BRIEF
Count the lines in the data below where the string "Seguir" occurs, please, and give the number alone.
-- PROVIDED RECORDS follows --
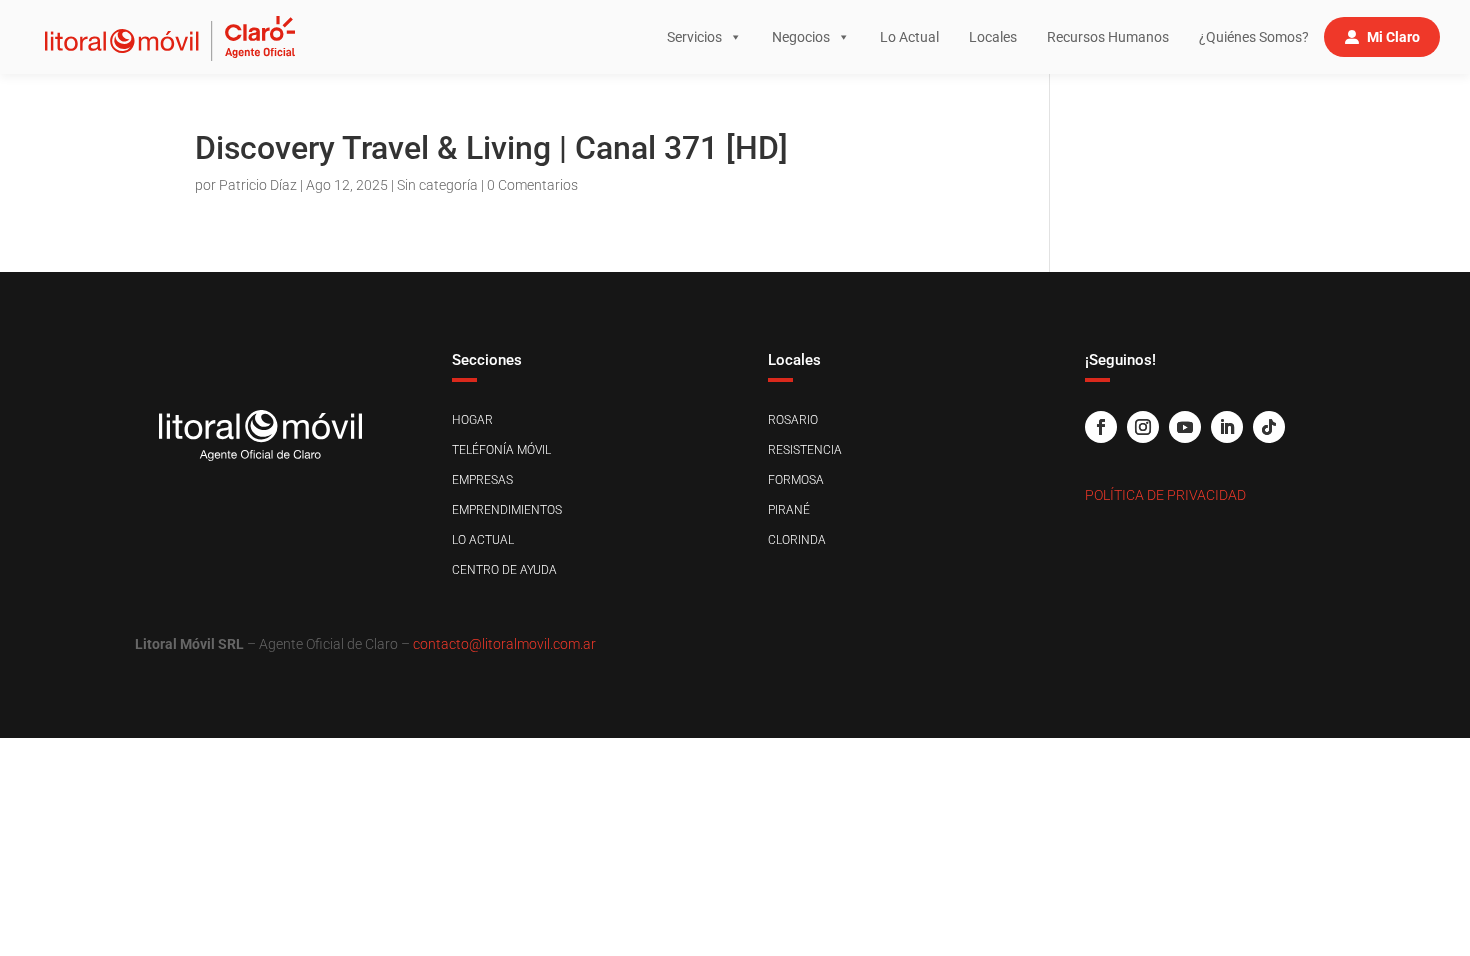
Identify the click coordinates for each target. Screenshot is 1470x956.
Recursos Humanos (1108, 37)
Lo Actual (909, 37)
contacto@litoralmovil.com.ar (504, 644)
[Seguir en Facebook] (1101, 427)
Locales (993, 37)
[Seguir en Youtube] (1185, 427)
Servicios (694, 37)
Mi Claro (1393, 37)
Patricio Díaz (258, 185)
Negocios (801, 37)
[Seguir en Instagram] (1143, 427)
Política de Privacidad (1165, 495)
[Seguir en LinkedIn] (1227, 427)
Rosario (793, 420)
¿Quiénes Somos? (1254, 37)
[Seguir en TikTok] (1269, 427)
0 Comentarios (532, 185)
-- PROVIDED RECORDS concluded --
RESULT
5